ASSIGNED TASK:
From the records below, copy each line in which the string "Close" occurs.

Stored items
******
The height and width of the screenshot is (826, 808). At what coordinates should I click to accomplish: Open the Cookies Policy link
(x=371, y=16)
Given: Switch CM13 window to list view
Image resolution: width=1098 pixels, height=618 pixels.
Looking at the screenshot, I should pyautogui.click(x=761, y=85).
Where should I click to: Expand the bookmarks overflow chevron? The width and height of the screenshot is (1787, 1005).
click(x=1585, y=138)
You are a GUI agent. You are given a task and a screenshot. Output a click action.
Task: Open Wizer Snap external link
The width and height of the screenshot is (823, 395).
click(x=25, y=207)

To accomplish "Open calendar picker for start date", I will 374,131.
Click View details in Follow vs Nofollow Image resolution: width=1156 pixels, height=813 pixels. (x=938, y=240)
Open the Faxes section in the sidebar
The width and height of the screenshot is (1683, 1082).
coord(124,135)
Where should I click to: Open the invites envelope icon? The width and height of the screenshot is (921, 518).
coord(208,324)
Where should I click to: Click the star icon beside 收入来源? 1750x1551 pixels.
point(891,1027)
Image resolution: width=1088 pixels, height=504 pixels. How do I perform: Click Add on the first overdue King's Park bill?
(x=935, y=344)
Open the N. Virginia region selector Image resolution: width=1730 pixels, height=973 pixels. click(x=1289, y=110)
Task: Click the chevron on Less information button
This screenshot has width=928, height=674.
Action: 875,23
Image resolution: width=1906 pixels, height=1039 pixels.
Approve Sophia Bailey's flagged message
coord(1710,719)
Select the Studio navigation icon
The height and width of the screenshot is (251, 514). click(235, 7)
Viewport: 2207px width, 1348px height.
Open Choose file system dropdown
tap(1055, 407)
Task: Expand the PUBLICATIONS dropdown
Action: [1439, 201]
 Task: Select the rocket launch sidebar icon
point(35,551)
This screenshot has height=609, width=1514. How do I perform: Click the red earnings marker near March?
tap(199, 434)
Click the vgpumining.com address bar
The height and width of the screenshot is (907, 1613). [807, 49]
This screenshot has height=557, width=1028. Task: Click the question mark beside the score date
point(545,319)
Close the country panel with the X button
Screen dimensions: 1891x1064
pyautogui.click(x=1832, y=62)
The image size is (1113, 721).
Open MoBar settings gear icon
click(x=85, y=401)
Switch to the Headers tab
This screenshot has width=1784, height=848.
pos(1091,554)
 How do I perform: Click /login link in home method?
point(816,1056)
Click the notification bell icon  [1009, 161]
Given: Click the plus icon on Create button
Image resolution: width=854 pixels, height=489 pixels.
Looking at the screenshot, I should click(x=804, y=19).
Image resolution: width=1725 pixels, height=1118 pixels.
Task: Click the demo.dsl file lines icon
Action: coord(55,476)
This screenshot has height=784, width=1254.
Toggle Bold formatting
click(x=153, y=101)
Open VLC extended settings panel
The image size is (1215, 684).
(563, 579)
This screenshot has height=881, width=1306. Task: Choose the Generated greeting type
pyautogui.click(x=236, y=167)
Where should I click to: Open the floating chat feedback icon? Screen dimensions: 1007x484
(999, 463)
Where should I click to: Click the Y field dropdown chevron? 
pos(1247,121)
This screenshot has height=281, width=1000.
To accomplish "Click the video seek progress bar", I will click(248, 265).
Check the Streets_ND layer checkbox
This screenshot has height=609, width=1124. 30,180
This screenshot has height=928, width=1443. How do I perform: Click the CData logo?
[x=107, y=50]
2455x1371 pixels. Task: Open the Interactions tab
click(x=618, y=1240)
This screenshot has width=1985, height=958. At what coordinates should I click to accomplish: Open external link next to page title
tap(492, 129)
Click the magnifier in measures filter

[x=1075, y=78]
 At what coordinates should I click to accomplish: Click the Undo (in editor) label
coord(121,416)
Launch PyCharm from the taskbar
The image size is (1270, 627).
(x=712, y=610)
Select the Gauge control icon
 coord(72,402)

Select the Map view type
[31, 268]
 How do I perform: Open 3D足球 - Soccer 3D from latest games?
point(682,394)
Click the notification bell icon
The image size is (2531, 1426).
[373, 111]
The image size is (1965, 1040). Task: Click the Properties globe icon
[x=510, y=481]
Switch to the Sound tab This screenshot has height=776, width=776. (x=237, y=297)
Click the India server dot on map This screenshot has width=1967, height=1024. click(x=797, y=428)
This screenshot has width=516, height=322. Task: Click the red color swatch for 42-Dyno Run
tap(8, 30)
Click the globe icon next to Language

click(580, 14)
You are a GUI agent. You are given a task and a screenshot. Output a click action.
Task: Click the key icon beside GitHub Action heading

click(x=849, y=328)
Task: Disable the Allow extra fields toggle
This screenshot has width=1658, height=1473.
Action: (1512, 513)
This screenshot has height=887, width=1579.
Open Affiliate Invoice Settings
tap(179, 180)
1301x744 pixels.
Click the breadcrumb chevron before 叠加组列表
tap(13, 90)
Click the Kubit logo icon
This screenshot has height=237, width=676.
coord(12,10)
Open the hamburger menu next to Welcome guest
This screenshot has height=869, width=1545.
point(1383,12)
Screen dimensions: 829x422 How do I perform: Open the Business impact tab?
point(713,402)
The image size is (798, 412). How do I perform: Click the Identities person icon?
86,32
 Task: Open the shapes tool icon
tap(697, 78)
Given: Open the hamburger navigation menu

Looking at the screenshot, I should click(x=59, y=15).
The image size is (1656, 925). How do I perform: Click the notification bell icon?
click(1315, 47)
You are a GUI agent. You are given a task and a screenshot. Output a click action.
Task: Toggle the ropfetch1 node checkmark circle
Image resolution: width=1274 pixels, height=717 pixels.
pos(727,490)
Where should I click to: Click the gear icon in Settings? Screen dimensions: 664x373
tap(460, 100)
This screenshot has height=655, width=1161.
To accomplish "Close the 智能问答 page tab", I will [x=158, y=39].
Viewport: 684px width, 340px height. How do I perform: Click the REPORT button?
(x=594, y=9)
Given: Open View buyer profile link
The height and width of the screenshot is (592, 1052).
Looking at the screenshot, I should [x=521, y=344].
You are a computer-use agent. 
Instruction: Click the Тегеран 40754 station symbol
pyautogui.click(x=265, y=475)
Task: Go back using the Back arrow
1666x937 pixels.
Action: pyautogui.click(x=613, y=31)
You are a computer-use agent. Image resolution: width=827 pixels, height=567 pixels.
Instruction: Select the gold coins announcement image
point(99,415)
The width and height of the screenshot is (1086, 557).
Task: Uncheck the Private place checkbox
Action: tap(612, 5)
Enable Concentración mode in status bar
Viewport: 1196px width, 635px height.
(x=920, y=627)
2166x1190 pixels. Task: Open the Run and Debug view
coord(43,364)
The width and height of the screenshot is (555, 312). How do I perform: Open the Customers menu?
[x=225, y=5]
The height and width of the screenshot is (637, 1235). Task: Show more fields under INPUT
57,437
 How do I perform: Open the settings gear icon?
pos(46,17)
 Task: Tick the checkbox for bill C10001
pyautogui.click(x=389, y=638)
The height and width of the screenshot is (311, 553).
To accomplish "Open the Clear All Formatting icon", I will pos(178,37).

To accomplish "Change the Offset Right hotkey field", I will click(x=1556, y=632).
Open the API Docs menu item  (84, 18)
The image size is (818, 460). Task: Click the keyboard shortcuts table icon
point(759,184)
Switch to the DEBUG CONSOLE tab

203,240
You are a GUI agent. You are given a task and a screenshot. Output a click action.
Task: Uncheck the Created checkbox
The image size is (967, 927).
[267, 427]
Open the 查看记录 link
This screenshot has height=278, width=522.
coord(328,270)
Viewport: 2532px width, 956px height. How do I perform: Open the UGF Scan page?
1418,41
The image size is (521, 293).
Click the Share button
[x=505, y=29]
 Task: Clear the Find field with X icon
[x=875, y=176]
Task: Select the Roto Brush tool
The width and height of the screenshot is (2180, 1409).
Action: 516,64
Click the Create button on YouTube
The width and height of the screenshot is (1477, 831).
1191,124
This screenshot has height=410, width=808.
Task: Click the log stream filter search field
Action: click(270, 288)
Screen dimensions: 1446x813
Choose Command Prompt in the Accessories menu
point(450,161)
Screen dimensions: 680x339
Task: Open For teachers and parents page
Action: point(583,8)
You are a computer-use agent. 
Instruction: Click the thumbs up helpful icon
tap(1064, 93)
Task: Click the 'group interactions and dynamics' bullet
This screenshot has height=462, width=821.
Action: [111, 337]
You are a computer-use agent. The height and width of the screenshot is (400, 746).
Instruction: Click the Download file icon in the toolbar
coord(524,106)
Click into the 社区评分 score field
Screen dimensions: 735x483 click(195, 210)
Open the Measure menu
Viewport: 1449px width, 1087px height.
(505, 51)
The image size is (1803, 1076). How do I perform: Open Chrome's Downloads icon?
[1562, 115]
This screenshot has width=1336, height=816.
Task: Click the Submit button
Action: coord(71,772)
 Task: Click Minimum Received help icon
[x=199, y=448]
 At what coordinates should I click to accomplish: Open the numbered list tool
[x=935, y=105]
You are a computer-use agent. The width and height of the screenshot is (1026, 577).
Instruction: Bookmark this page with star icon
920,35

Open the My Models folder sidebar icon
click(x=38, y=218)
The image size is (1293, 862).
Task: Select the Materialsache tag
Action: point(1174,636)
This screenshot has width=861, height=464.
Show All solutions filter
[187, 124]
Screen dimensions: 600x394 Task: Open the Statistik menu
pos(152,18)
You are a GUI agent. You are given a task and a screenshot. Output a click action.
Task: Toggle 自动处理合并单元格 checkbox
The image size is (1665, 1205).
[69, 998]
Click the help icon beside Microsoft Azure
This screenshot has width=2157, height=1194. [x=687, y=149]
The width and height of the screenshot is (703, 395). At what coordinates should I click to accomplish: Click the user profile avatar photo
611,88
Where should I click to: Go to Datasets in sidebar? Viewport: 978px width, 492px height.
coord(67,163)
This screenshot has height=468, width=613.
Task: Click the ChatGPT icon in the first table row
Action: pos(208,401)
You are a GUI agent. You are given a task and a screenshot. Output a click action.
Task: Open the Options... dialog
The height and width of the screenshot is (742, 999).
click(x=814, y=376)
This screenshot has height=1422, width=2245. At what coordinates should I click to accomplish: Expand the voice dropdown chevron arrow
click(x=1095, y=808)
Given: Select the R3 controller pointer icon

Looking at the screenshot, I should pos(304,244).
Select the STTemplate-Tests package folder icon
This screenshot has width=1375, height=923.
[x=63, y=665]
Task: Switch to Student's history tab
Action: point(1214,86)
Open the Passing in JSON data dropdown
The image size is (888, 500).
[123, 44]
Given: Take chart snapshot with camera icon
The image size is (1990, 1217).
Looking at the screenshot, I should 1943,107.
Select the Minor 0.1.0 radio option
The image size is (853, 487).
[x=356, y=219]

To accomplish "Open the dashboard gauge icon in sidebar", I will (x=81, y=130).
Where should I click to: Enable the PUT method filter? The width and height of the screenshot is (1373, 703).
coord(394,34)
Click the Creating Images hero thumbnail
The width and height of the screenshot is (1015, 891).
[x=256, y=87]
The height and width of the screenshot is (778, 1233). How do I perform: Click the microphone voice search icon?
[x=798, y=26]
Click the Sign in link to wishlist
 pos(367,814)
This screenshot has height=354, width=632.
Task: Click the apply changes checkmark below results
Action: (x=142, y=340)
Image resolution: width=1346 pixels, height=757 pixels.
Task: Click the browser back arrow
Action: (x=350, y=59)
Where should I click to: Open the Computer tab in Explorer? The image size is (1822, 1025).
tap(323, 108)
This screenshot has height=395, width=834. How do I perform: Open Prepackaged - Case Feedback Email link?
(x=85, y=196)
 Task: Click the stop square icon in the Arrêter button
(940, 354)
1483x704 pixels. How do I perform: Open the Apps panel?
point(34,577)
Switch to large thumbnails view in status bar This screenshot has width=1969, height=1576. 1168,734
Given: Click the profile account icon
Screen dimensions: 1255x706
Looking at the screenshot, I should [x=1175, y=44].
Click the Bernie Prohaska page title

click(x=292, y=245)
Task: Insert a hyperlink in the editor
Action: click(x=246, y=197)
******
REPLY TO THE EXERCISE:
Close the country panel with the X button
To accomplish "Close the 智能问答 page tab", I will [x=158, y=39].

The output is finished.